-1

I need to parse some log files that resemble the block below..

25 Nov 2010 01:11:13 DEBUG [MSMQListenerService] 
Processing Recipient with Email : email@internet.com - 
<Envelope>
<Body>
<AddRecipient>
<LIST_ID>123456</LIST_ID>
<CREATED_FROM>1</CREATED_FROM>
<UPDATE_IF_FOUND>true</UPDATE_IF_FOUND>
<ALLOW_HTML>true</ALLOW_HTML>
<COLUMN><NAME>EMAIL</NAME><VALUE>email@internet.com</VALUE></COLUMN>
<COLUMN><NAME>AUM</NAME><VALUE>100</VALUE></COLUMN>
<COLUMN><NAME>CITY</NAME><VALUE>New York</VALUE></COLUMN>
<COLUMN><NAME>COMPANY_PROFILE</NAME><VALUE>Building</VALUE></COLUMN>
<COLUMN><NAME>COMPANY_NAME</NAME><VALUE>Company Name</VALUE></COLUMN>
<COLUMN><NAME>COUNTRY_CODE</NAME><VALUE>US</VALUE></COLUMN>
<COLUMN><NAME>FIRST_NAME</NAME><VALUE>My First Name</VALUE></COLUMN>
<COLUMN><NAME>JOB_FUNCTION</NAME><VALUE>My Job</VALUE></COLUMN>
<COLUMN><NAME>LAST_NAME</NAME><VALUE>My Last Name</VALUE></COLUMN>
<COLUMN><NAME>Plan to Buy</NAME><VALUE>Yes</VALUE></COLUMN>
<COLUMN><NAME>STATE</NAME><VALUE></VALUE>NY</COLUMN>
<COLUMN><NAME>Code VALUE</NAME><VALUE>ABCDE_000000_00_00</VALUE></COLUMN>
<COLUMN><NAME>Code Title</NAME><VALUE><![CDATA[Word%3a+Word+Word+to+Word+Words]]></VALUE></COLUMN>
<COLUMN><NAME>ZIP_CODE</NAME><VALUE>11101</VALUE></COLUMN>
<COLUMN><NAME>Form Date</NAME><VALUE>12%2f01%2f2011</VALUE></COLUMN>
</AddRecipient>
</Body>
</Envelope>

But because of the misc text I can't simply apply xsl, or cast it to an xml document. I'm thinking regex is going to be the best solution but I'm pretty shaky on my regex skills. Basically I just need what is in the Envelope. Is regex the best approach here? I also have .NET if there anything in the framework that could help here.

Thanks!

Dimitre Novatchev
  • 240,661
  • 26
  • 293
  • 431
hardba11
  • 1,478
  • 15
  • 27
  • *[You will not parse XML with regex.](http://stackoverflow.com/questions/1732348/regex-match-open-tags-except-xhtml-self-contained-tags/1732454#1732454)* However, if it's only a fixed-with header, why not just strip it (if it varies a bit, regex is a solution, but then we need to know details) and parse the XML? –  Feb 07 '11 at 20:26

4 Answers4

5

This looks like a normal, well formed XML file with a couple of lines of header data. Trim off the header then parse the rest as XML as normal.

Quentin
  • 914,110
  • 126
  • 1,211
  • 1,335
  • Thanks for the quick response! It is mostly well formed but that text that is out side of the xml envelope occurs above every envelope in the document, and is slightly different on each occurrance. – hardba11 Feb 07 '11 at 20:29
  • Presumably you can discard every line until you reach one that matches ``? – Quentin Feb 07 '11 at 21:00
1

/^.*?(<Envelope>.*<\/Envelope>)/

Or if many in same document that are unnested, loop (or collect matches in an array)

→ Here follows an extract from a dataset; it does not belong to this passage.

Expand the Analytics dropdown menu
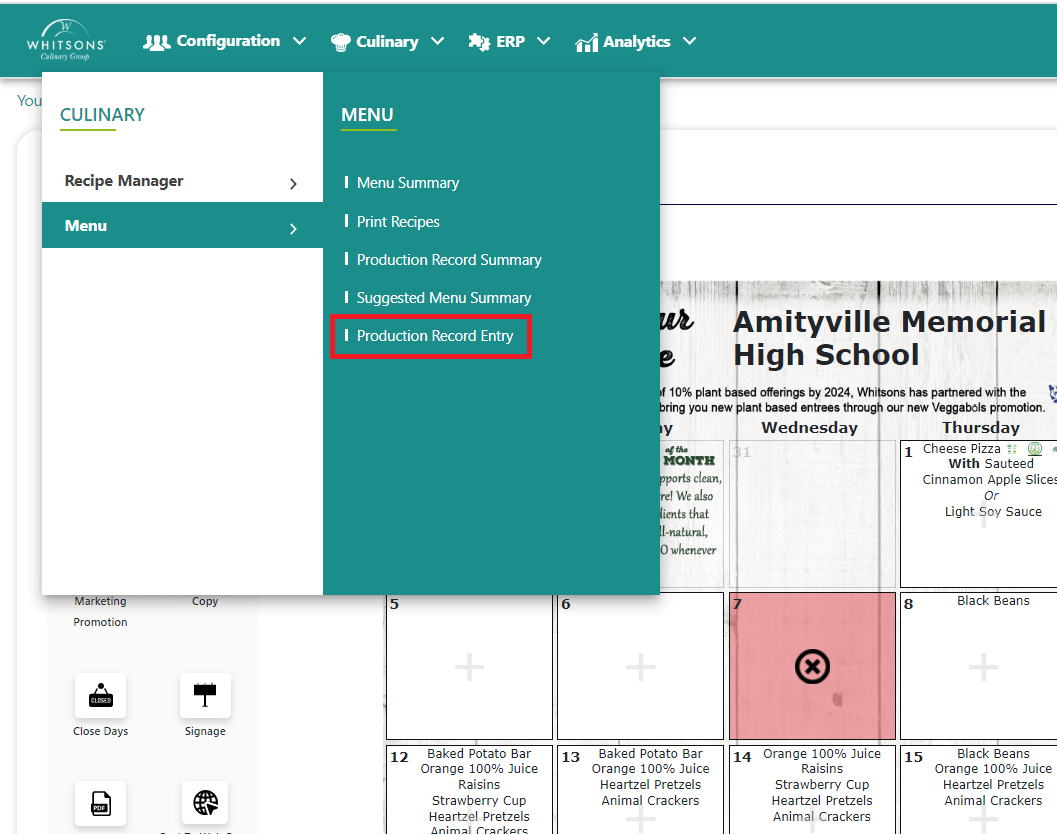 [635, 42]
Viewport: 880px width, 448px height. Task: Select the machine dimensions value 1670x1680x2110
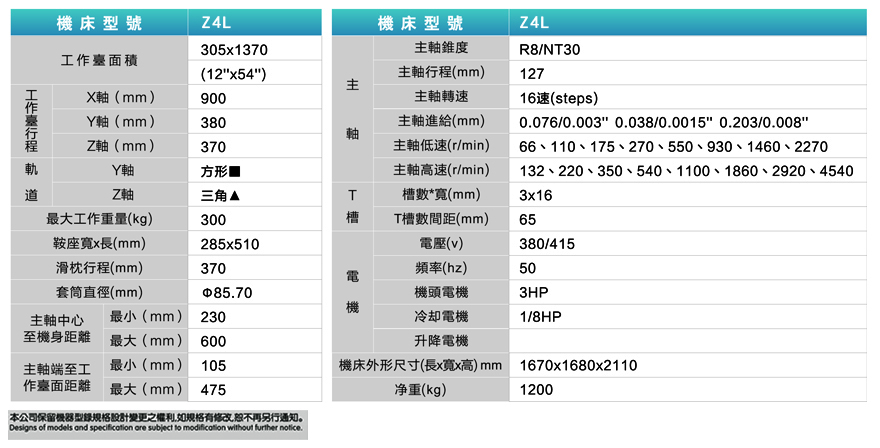578,365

while ( $text =~ /(<Envelope>.*?<\/Envelope>)/g ) {
// parse \1 as xml
}

or @envelopes = $text =~ /(<Envelope>.*?<\/Envelope>)/g

  • this was what I needed to get started. I posted my entire function below. Thank you! – hardba11 Feb 08 '11 at 01:25
  • Glad it got you started. Remember to remove the `^.*?` part (or just '^') if you expect to match multiple envelope blocks in the same document. –  Feb 08 '11 at 02:10
1

If I hear you well, then you say every document contains a couple of envelopes. In that case, you would get in trouble even if you would be able to strip of the extra text. One way to work around it might be by putting in a new starting element at the top of the file and a new end element at the bottom. That way the extra leading text is considered to the textual content in a mixed-content type of content model. You can easily process that using any of your favorite XML tool. (I would advise you download xsltproc for Windows, or seek for a Windows copy of xmlstarlet.)

Wilfred Springer
  • 10,869
  • 4
  • 55
  • 69
  • Surrounding the now text with an element is no guarantee of well-formedness. So at least a regex solution won't fail validation, even if its not 100 percent correct. –  Feb 07 '11 at 21:12
  • http://stackoverflow.com/questions/1732348/regex-match-open-tags-except-xhtml-self-contained-tags/1732454#1732454 – Wilfred Springer Feb 08 '11 at 06:33
0

I used @sln's suggestion above and came up with this. It output a valid XML doc for me. I'm marking his answer as correct but thought I should show the entire usage. Thanks

static void Main(string[] args)
    {
        const string regxPattern = @"^.*?(<Envelope>.*<\/Envelope>)";

        using (var reader = new StreamReader(@"C:\pathtolog\file.log"))
        {
            var stringContent = reader.ReadToEnd();
            {
                TextWriter tw = new StreamWriter(@"C:\pathtolog\output.txt");
                // Instantiate the regular expression object.
                Regex r = new Regex(regxPattern, RegexOptions.Multiline);
                // Match the regular expression pattern against a text string.
                Match m = r.Match(stringContent);
                int matchCount = 0;
                while (m.Success) 
                {
                    //Console.WriteLine("Match"+ (++matchCount));
                    for (int i = 1; i <= 2; i++) 
                    {
                        Group g = m.Groups[i];
                        tw.WriteLine(g.Value);
                        CaptureCollection cc = g.Captures;
                        for (int j = 0; j < cc.Count; j++) 
                        {
                           Capture c = cc[j];
                           tw.WriteLine(c.Value);
                        }
                    }
                    m = m.NextMatch();
                }
                reader.Close();
                tw.Close();
            }
            Console.WriteLine("Hit Any Key to Close...");
            Console.ReadLine();
        }
    }
hardba11
  • 1,478
  • 15
  • 27